### Records shown

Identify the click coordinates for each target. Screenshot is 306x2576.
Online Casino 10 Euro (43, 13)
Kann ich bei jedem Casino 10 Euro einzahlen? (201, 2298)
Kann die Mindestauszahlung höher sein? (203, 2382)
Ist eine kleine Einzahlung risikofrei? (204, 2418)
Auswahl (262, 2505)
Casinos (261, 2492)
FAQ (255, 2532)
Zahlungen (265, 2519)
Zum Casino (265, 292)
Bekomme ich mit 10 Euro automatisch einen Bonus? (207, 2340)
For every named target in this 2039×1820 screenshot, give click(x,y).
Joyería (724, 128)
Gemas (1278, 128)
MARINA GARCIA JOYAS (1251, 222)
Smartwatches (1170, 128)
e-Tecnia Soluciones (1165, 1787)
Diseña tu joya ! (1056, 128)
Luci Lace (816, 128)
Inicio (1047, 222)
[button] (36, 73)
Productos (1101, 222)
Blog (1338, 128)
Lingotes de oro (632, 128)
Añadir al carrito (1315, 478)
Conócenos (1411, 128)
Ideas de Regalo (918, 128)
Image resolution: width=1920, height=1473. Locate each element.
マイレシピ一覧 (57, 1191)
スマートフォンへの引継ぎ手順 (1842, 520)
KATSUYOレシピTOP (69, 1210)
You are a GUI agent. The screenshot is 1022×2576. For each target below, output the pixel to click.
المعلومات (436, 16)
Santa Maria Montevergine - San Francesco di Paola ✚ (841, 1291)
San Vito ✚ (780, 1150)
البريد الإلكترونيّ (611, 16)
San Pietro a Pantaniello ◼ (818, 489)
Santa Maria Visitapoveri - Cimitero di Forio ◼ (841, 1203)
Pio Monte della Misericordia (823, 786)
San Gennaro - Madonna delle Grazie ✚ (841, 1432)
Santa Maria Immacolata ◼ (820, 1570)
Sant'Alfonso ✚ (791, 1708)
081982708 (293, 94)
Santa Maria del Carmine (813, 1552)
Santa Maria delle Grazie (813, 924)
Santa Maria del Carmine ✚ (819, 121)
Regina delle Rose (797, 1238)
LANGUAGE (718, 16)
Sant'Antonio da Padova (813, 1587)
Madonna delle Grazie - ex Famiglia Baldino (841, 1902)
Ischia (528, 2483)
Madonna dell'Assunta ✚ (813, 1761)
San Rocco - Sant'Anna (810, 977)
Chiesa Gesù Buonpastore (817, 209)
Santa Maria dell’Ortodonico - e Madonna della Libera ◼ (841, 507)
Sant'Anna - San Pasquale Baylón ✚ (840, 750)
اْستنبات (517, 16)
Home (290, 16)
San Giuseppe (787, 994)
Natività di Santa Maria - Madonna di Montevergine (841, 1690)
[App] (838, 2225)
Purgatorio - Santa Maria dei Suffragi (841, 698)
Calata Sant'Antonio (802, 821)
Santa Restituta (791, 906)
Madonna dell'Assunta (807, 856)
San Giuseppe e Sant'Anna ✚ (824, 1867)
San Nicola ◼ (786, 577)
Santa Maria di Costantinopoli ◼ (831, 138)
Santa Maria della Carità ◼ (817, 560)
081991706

### Problem
Begin at the first line of the records above and restate each line word for word, stopping after the line with "You are a GUI".

### Expected answer
Identify the click coordinates for each target. Screenshot is 306x2576.
Online Casino 10 Euro (43, 13)
Kann ich bei jedem Casino 10 Euro einzahlen? (201, 2298)
Kann die Mindestauszahlung höher sein? (203, 2382)
Ist eine kleine Einzahlung risikofrei? (204, 2418)
Auswahl (262, 2505)
Casinos (261, 2492)
FAQ (255, 2532)
Zahlungen (265, 2519)
Zum Casino (265, 292)
Bekomme ich mit 10 Euro automatisch einen Bonus? (207, 2340)
For every named target in this 2039×1820 screenshot, give click(x,y).
Joyería (724, 128)
Gemas (1278, 128)
MARINA GARCIA JOYAS (1251, 222)
Smartwatches (1170, 128)
e-Tecnia Soluciones (1165, 1787)
Diseña tu joya ! (1056, 128)
Luci Lace (816, 128)
Inicio (1047, 222)
[button] (36, 73)
Productos (1101, 222)
Blog (1338, 128)
Lingotes de oro (632, 128)
Añadir al carrito (1315, 478)
Conócenos (1411, 128)
Ideas de Regalo (918, 128)
Image resolution: width=1920, height=1473. Locate each element.
マイレシピ一覧 (57, 1191)
スマートフォンへの引継ぎ手順 (1842, 520)
KATSUYOレシピTOP (69, 1210)
You are a GUI agent. The screenshot is 1022×2576. For each target below, output the pixel to click.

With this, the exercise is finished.